The aim of clinical research is therefore to advance current knowledge about the human body through the development and implementation of clinical trials.
However, patients are often reluctant to take the plunge for fear of the possible risks
By definition, there is no such thing as zero risk, since clinical research aims to test drugs. Indeed, volunteers may be confronted with possible side effects from the drug being tested. Nevertheless, adverse effects are systematically recorded and analysed.
If a danger arises during a clinical trial, it is immediately stopped.
It is important to remember that the analysis of side effects is vital and helps to assess the benefit/risk ratio of a new drug.
Clinical trials are very carefully regulated and patient safety is at the heart of every trial.
How is a clinical trial organised?
Before the Brexit transition period ended on 31 December 2020, clinical trials were regulated by the EU Clinical Trials Directive, with the partnership of the Medicines and Healthcare Regulatory Agency (MHRA) whose role is to review and authorise trials. The EU CTD's aim was to harmonise the running of clinical trials across the UK and the EU member states. Following the end of the transition period and the passing of the Medicines and Medical Devices Act 2021, the MHRA has full control over clinical trial regulation and approval and has published its own UK-specific guidelines.
To start, the clinical trial must receive ethical approval from a Research Ethics Committee (REC) organised by the Health Research Authority, as well as a Clinical Trial Authorisation (CTA) from the MHRA. NHS R&D approvals must also be in place before the trial starts.
With the exception of certain emergency trials involving vulnerable subjects, participants must give their informed consent before being entered into a trial. Informed consent includes decision capacity, documentation of consent, disclosure and competency. A patient has the right to withdraw his or her consent at any time.
The participant is kept informed throughout the clinical trial.
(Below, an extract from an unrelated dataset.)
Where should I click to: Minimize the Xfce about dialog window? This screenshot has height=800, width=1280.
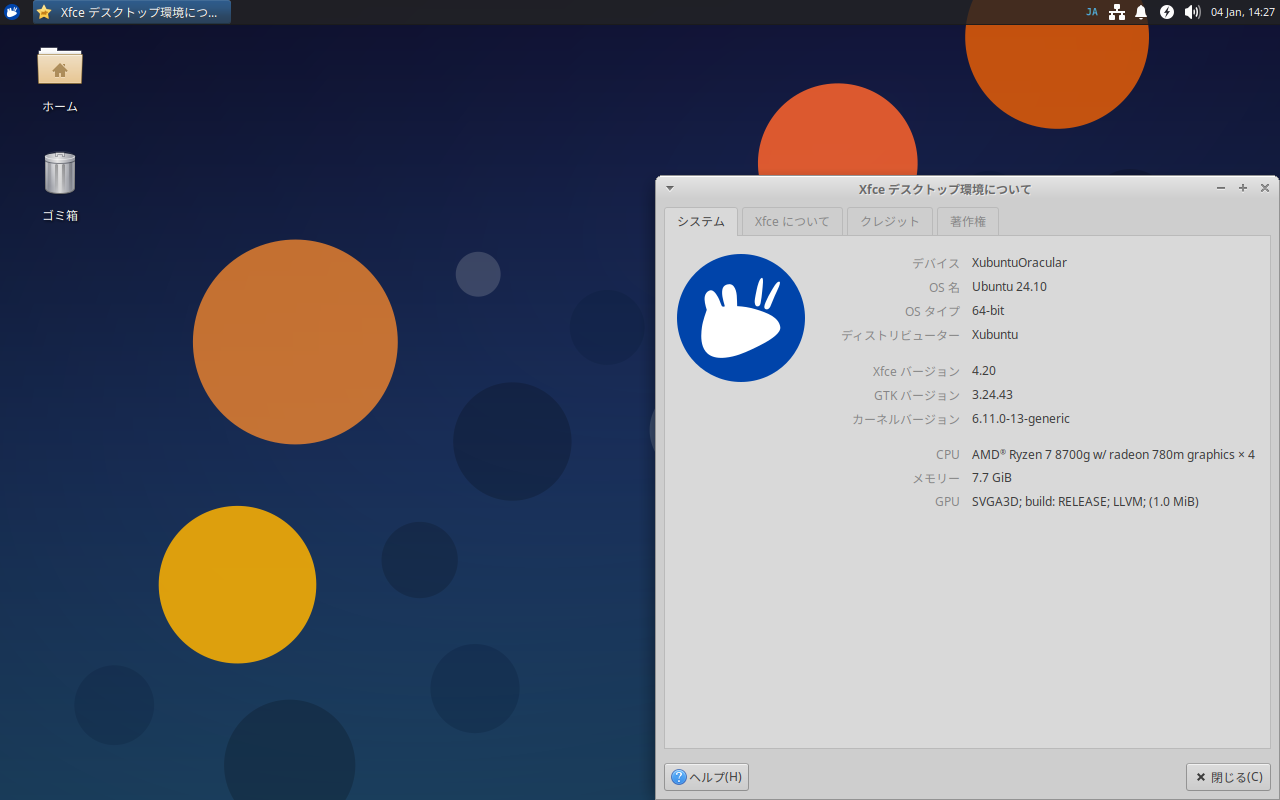coord(1221,188)
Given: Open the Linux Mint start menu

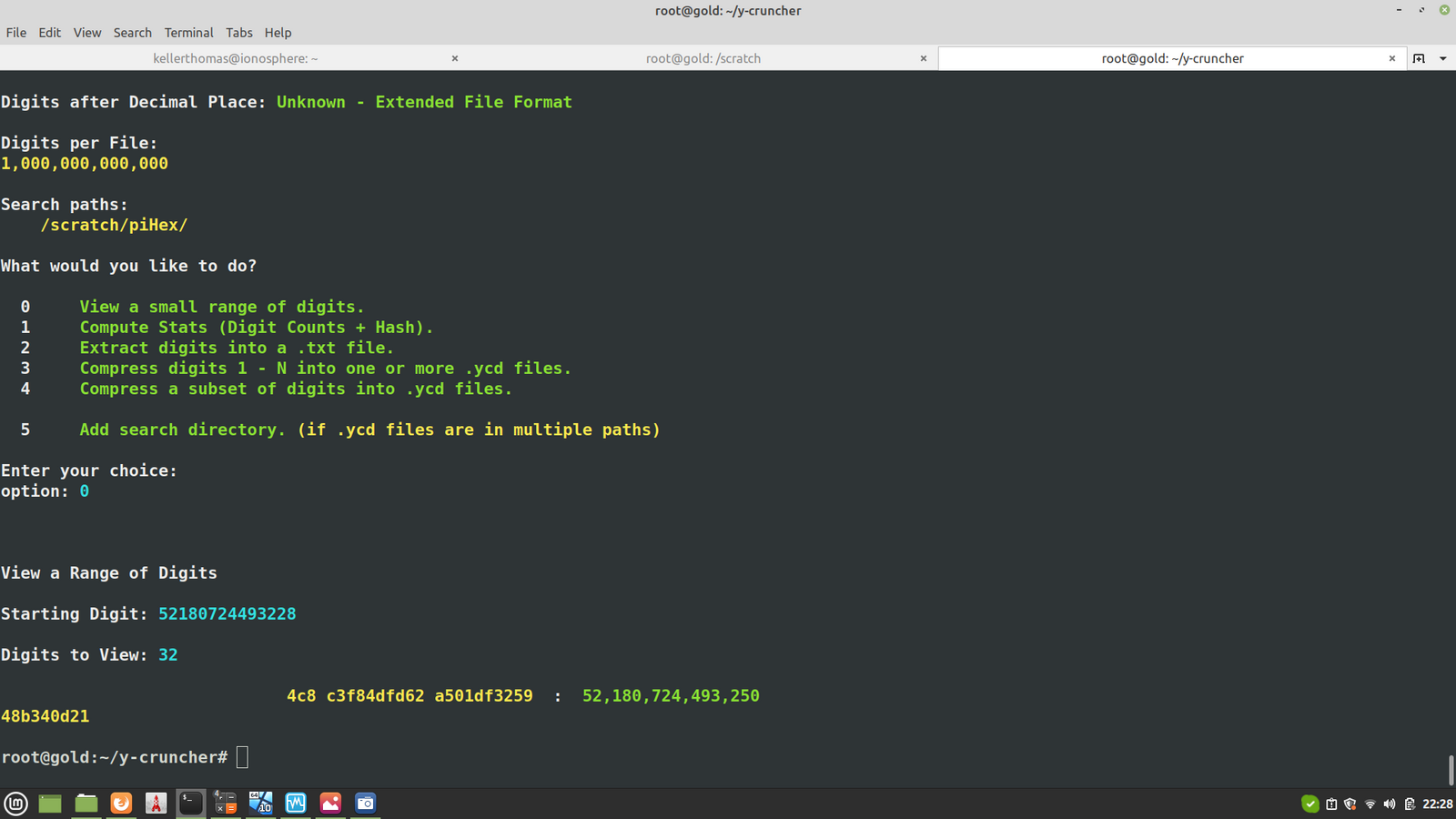Looking at the screenshot, I should pos(16,803).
Prior to participation, the participant has a long meeting with a doctor during which he or she can ask any questions, fears or concerns they may have.
Throughout the process, a medical team monitors the volunteers and remains at their disposal.
Patients' rights in a clinical trial
Right to refuse to take part in clinical research
Every patient has the right to decline taking part in a clinical trial when approached, and they do not have to justify themselves. The patient's care must remain unaffected if he or she refuses. The patient then signs a document attesting that the quality of his or her medical care and her relationship with the health care team will not be affected by the decision not to participate in the trial.
As mentioned previously, informed consent is mandatory for any participation in a clinical trial.
Right to clear, honest and complete information
Throughout the clinical research, the participant must receive clear, honest and adequate information. This information must take into account the participant's level of understanding.
Right to confidentiality
Any data collected as part of the clinical trial must be stored securely and in accordance with data protection law. Personal information must not be disclosed to a third party.
Right to withdraw from research
A patient may withdraw from a clinical trial at any time without having to provide a reason why.
Right to access and change data
Patients can access and change the information given in the clinical trial.
Right to be informed of the trial results
Upon request, participants should receive the full results of the clinical trial.